The problem with some nonprofits is that they lose sight of their mission. The obligation of a nonprofit board is to pursue the mission, not necessarily to preserve the nonprofit entity itself at all costs.
This and other nonprofit issues were explored by an expert panel held March 10 under the auspices of the National Association of Corporate Directors-New England.
A prime example of loss of sight of a mission was a recent college closure, where the board of directors went to extraordinary means, through unusual financial transactions, to save the institution, and when they failed they had not provided for faculty, students, transfers and the like. Nonprofits with these kinds of existential issues are urged to speak with Courtney Aladro, Assistant Attorney General in Massachusetts who heads the nonprofit/public charities division of the AG’s office.

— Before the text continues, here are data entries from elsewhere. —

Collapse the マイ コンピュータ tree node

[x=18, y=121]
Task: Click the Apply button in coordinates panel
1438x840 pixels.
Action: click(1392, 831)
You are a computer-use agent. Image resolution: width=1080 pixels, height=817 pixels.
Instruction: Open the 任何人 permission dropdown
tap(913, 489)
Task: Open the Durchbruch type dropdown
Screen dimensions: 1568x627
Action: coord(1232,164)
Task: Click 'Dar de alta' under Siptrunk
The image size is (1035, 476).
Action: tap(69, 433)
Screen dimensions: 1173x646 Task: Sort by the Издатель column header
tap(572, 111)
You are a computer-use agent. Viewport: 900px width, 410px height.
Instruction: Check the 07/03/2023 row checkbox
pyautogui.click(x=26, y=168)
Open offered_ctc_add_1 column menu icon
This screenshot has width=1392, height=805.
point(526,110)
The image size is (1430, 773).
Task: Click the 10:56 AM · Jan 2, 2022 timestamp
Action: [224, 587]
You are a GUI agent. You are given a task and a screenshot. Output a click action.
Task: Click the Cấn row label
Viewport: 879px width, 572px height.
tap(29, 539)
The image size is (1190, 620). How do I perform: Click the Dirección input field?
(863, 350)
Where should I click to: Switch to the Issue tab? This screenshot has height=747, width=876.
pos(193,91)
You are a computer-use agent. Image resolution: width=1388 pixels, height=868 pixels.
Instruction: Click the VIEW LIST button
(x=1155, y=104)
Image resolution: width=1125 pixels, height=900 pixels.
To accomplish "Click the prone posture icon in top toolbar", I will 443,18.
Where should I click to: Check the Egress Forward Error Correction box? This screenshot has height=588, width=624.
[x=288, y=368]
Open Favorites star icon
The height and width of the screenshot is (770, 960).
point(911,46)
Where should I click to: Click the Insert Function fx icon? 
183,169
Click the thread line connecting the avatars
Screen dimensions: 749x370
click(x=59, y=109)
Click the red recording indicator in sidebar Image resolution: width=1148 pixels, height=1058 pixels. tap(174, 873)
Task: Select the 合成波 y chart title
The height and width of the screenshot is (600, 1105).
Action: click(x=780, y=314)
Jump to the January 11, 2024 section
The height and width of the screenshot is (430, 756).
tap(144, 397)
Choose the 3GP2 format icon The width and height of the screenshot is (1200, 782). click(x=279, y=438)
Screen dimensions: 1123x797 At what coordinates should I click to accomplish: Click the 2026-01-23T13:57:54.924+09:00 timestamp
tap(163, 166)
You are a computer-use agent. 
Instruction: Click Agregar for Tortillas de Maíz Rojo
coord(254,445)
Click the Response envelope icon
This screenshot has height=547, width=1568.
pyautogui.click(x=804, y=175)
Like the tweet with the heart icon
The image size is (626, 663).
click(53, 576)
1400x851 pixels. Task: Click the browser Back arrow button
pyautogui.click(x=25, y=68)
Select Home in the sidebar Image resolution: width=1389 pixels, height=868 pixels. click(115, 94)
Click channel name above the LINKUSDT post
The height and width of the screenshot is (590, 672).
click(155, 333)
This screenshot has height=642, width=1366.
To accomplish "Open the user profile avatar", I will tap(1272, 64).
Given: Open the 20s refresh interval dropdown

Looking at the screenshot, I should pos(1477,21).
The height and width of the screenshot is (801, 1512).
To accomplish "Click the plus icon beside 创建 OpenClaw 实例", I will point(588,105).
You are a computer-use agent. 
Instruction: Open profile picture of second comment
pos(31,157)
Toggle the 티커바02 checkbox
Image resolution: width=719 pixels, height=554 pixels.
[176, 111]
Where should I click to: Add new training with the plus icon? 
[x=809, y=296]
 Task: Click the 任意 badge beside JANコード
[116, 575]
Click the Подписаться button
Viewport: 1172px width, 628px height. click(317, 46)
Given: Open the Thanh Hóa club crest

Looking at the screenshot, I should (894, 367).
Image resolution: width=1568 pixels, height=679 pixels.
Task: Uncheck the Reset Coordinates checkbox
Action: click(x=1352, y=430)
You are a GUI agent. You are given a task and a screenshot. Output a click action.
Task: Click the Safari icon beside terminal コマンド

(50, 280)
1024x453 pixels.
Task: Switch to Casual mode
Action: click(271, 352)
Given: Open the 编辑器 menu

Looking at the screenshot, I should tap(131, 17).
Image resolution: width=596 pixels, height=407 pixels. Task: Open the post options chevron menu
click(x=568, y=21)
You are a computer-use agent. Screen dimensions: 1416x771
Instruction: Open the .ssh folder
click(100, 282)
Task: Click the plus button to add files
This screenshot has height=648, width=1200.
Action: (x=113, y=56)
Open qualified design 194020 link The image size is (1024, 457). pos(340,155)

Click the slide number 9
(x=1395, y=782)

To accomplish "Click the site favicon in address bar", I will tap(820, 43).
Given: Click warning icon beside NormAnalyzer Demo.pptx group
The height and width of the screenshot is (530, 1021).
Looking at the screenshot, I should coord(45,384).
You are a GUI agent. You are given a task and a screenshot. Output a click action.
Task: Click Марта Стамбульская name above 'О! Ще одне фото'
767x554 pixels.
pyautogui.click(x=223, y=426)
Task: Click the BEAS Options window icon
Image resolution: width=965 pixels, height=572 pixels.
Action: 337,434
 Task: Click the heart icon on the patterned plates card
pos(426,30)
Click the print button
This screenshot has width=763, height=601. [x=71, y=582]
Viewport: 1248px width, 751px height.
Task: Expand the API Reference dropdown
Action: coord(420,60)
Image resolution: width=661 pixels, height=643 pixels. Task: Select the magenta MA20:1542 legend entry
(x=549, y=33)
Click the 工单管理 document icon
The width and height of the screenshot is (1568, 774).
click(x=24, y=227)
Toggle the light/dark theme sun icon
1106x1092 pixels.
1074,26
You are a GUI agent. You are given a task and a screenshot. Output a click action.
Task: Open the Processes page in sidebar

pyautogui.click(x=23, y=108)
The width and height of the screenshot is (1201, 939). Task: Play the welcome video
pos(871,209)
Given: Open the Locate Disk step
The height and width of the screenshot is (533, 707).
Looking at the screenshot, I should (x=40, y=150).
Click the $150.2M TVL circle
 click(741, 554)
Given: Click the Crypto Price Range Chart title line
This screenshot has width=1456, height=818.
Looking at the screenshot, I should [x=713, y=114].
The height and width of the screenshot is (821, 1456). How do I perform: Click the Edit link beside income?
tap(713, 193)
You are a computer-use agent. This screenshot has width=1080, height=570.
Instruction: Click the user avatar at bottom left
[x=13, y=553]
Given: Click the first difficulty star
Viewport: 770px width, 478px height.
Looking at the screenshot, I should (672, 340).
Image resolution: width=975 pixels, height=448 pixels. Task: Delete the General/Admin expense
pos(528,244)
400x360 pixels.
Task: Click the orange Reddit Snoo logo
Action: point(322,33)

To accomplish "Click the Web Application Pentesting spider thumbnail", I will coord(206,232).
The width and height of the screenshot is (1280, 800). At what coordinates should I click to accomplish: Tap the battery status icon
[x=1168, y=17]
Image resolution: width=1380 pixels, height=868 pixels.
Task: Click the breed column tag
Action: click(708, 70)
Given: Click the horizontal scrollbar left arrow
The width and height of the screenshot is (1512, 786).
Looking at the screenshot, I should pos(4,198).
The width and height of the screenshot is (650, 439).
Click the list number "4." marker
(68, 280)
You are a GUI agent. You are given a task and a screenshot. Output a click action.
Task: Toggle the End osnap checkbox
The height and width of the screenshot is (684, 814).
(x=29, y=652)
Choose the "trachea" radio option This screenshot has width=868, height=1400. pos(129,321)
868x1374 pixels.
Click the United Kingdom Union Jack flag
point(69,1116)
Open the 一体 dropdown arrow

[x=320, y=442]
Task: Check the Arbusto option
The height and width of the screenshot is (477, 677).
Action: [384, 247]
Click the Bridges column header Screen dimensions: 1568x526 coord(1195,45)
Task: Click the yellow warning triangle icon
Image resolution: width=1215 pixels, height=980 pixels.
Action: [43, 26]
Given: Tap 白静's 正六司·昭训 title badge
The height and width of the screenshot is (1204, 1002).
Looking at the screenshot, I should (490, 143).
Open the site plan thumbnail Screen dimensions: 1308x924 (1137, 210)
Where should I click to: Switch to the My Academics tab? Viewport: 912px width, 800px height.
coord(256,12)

Another focus was on risk; the board must be proactive in establishing a “risk matrix” and following through to make sure that traditional risk issues, and also financial risk and exceptional risk (a pandemic?) are addressed in light of fulfilling the mission.
Lastly, the panel emphasized the necessity of having a diverse board, including representation from clients serviced by the mission. Boards were warned of drifting into a “clubbiness” where they rubber stamp management, and do not challenge management. While it is important for directors to “play well with others,” that does not mean neglecting the fiduciary obligation to speak one’s mind as a director.